[hibernate-issues] [Hibernate-JIRA] Resolved: (EJB-285) EJB3 compliant default settings override hibernate.cfg.xml

Emmanuel Bernard (JIRA) noreply at atlassian.com
Tue Jan 15 18:49:56 EST 2008


     [ http://opensource.atlassian.com/projects/hibernate/browse/EJB-285?page=com.atlassian.jira.plugin.system.issuetabpanels:all-tabpanel ]

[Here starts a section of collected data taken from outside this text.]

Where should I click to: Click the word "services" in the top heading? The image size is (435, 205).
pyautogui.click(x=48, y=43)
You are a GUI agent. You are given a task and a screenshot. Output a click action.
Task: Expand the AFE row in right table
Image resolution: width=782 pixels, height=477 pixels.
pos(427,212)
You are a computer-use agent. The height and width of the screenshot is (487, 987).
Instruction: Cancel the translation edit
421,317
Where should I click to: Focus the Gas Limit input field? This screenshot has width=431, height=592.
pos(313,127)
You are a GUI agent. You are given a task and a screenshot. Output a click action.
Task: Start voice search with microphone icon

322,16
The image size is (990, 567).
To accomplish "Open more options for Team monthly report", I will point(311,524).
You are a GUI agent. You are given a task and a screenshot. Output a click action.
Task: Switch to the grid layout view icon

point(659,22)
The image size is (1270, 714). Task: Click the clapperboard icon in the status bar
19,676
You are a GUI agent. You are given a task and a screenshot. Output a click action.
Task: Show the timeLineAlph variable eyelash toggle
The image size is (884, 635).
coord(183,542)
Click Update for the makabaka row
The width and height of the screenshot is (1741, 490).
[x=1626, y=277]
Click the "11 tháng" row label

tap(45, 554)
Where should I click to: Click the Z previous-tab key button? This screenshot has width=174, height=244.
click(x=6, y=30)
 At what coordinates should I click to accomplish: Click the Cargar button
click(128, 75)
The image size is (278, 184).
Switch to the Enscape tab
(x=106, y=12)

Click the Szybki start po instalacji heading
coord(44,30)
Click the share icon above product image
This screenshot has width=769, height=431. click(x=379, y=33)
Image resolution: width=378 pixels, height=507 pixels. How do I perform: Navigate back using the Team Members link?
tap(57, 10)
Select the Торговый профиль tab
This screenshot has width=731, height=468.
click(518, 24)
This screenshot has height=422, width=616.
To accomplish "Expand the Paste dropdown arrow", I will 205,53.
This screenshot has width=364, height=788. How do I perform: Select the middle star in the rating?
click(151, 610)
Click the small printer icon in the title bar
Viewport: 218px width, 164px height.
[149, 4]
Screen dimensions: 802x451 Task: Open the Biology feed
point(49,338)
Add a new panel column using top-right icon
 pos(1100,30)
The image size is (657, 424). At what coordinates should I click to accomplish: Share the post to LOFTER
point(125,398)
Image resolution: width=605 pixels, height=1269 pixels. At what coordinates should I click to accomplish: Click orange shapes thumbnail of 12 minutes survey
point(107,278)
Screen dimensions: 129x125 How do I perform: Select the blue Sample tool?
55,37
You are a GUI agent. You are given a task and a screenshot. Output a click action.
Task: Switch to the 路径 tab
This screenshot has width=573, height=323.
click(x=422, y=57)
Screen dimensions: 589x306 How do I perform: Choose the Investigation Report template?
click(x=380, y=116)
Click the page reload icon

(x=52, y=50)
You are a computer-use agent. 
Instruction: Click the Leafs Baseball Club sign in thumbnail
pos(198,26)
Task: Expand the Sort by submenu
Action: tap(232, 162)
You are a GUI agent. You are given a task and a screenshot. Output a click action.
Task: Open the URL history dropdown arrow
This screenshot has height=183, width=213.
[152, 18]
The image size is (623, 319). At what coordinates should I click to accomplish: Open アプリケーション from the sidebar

Emmanuel Bernard resolved EJB-285.
----------------------------------

    Resolution: Won't Fix

You analysis is quite good. But that's a choice I made. I would rather force the user to override a non compliant property in persistence.xml rather than  letting him be fooled by a cfg.xml which makes his application non compliant "by mistake".
The solution is to set the sensitive property(ies) in persistence.xml



> EJB3 compliant default settings override hibernate.cfg.xml
> ----------------------------------------------------------
>
>                 Key: EJB-285
>                 URL: http://opensource.atlassian.com/projects/hibernate/browse/EJB-285
>             Project: Hibernate Entity Manager
>          Issue Type: Bug
>          Components: EntityManager
>    Affects Versions: 3.3.1.GA
>         Environment: Hibernate 3.2.1
> Hibernate EntityManager 3.3.1.GA
>            Reporter: Rodolfo Federico Gamarra
>            Priority: Minor
>         Attachments: entitymanager-configuration.zip
>
>   Original Estimate: 4 hours
>  Remaining Estimate: 4 hours
>
> Hi, I think I've found a little bug in org.hibernate.ejb.Ejb3Configuration ($Id: Ejb3Configuration.java 11344 2007-03-25 18:24:01Z epbernard $) class.
> Hopefully the title is clear enough to describe what's happening:
> 	- I've a persitence.xml which references (via "hibernate.ejb.cfgfile") a hibernate.cfg.xml, in the way that's described, for example, in the Entity Manager User Guide (Version: 3.3.1.GA. Page 8, below "Here is a typical configuration in a J2SE environment").
> 	- In the referenced xml I set the auto commmit property in false and in persistence.xml nothing it's said about that property.
> 	- What I see at the end of the startup is that the value is true.
> 	
> Posible explanation:
> 	- Take a look at Ejb3Configuration, specially the methods:
> 		- configure(Properties properties, Map workingVars)
> 		- prepareProperties(Properties properties, Map workingVars)
> 	- A pseudo-code for the first may be:
> 		1) Prepare properties (load persistence.xml):
> 			//settings that always apply to a compliant EJB3
> 			preparedProperties.setProperty( Environment.AUTOCOMMIT, "true" );
> 		2) Load the referenced "hibernate.ejb.cfgfile".
> 			I saw in debugging that the actual false value gets loaded.
> 		3) Priorize persistence.xml over hibernate.cfg.xml:
> 			cfg.addProperties( preparedProperties ); //persistence.xml has priority over hibernate.Cfg.xml
> 			
> The problem with the last line (besides the typo in the comment, in the extension :-)) is that, I think, that priorization doesn't  consider that maybe the values in the prepared properties are there because a default (and not because they were acctually configured in the xml).
> After reading "READ THIS BEFORE USING JIRA!", I took a look in the already reported things but didn't get to the problem (In fact, I was using an older verion and, so, I made an update and tried with the lattest one). Also, as you say "Don't attach your project folder as a Zip file, but only the relevant files. Please don't upload them one-by-one, but packaged in a Zip": I  made a dummy project (Eclipse 3.2) which shows the problem. I setup log4j properties into debug mode, where the beforementioned can be saw. Also I added some reflection code in order to see the configuration values after the startup process has finished. I also used some other properties in order to have some combinations: a property defined in both xmls (persistence wins), just in persistence, just in hibernate and gets overrided (autocommit), just in hibernate but doesn't get overrided (user name). I hope that I didn't misundertood "...don't attach your project...", what I attached is a tiny-example-oriented project; from which the relevant files are "persistence.xml" and "hibernate.cfg.xml".
> In the heading of the log (which is in root of the project in console.txt) you can see the versions of Hibernate, in particular Hibernate EntityManager 3.3.1.GA.